Meet the Artists Reception: Thursday, June 19 from 6pm to 8pm
Closing day is Saturday, June 21 from 12pm to 5pm.
Oftentimes, it is the very things that are different about work in an exhibition that are meant to intrigue. Such is the case with the works of Hsin-Hsi Chen and Amanda Kates at doris-mae.
Hsin-Hsi Chen (project space) has used one tool the duration of her career—the modest pencil. She has done so out of an interest in seeing where this medium of choice will take her. From her earliest beginnings, her pieces were constructed on paper, flat against the wall or table. But her signature style emerged, and her work was nothing but flat. Hsin-Hsi has a way with graphite and can create depth, light, shadows and angles that couldn’t existing naturally on the flat surface. The works were sublime, peaceful, intriguing, beautiful.
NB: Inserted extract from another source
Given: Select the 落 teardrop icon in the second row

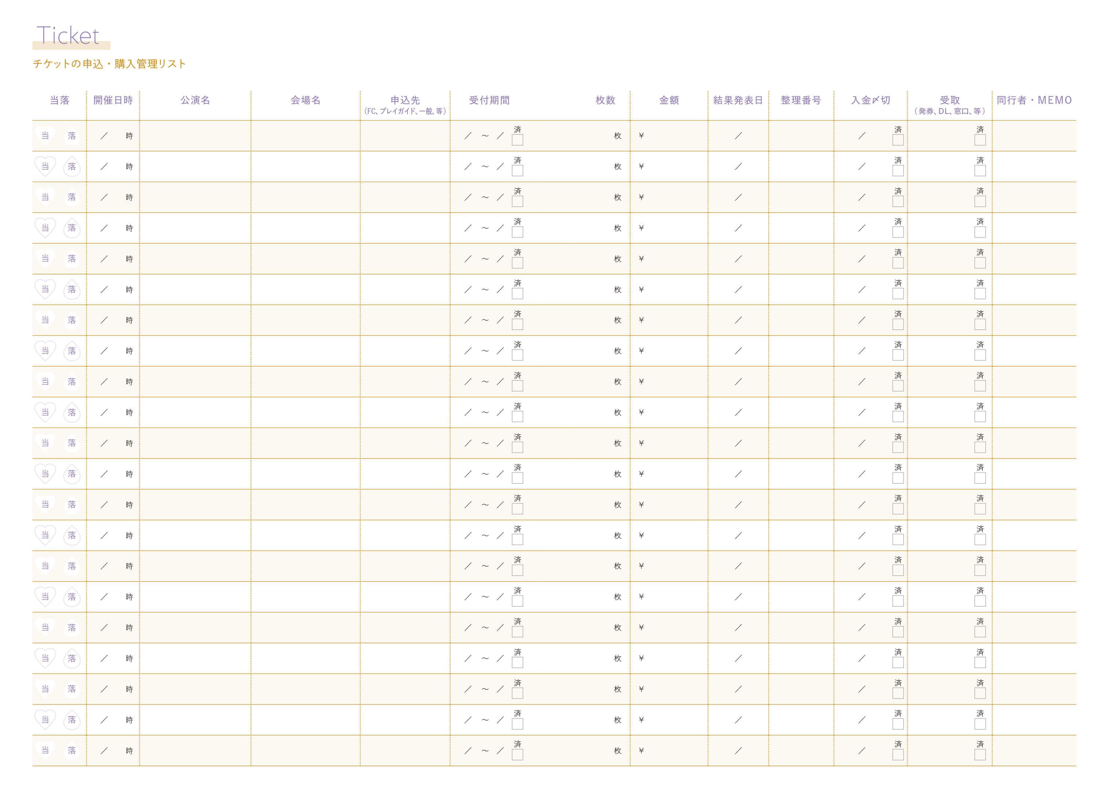Looking at the screenshot, I should coord(72,166).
Always looking for a challenge, Hsin-Hsi began to construct new surfaces to work on mainly using wood that she hand-cut precisely. The sculptural pieces were gessoed and painted a flat white upon which she placed her mark-making. They would take on more dimensions and present new challenges for the artist. The alterations to the surface are sublime and complex. Later, she would choose to leave some of the natural wood surface revealed in an extension of the series.
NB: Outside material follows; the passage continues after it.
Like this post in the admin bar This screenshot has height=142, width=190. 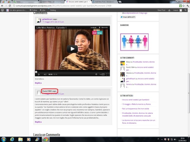43,10
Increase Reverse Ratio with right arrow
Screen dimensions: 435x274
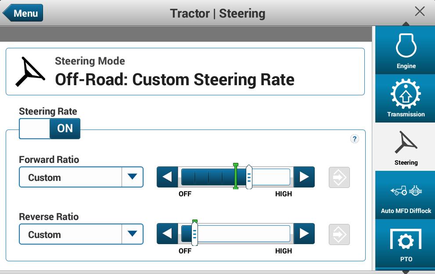tap(304, 234)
At doris-mae, Hsin-Hsi was ready for the next progression in her work. Taking all the elements she was known for, Hsin-Hsi created a full room installation. She began with a scale model of the project space upon which she drew. Disassembling the model, it was scanned and scaled to actual room size. In these files, Hsin-Hsi made the adjustments to her work that allowed for the precision, depth and shadows and light that were familiar in her earlier work. The result is a completely immersive experience in gray-scale that blows the mind.
Amanda Kates brings a different approach to her work. Her paintings are brash, colorful, unpredictable. Where Hsin-Hsi’s work creates a sense of calm in the viewer, Amanda’s has a tendency to create anxiety. She willfully uses color, big strokes, layering in a way that is exciting and stimulating.
Amanda’s work, in many ways, typifies the anxiety of the modern age. Taking cues from culture and social media, which she finds distracting and disturbing, Amanda builds from a general image that is recognizable. In three of her pieces, these are people—three of the richest men in America. In other works, a giant brain or an early day surgical theater.
These images are only a point of reference for Amanda, as she prefers to work with line and color to address formal elements. She paints intuitively and responsively to the marks around her. If the result is influenced by the inner workings of her mind, then we are much richer for it.
Looking at Hsin-Hsi’s installation, one gets a sense of calm, a response created from the uniformity of line, gradations of black to gray to white. We’ve referred to the projoect space playfully as Hsin-Hsi Chen’s Infinite Zen Chapel for it feels meditative. But, in the next room over, if you allow yourself time to get lost in Amanda Kates’ vibrant color, disconnected lines and thoughts, you might just bypass anxiety and reach a different state of nirvana.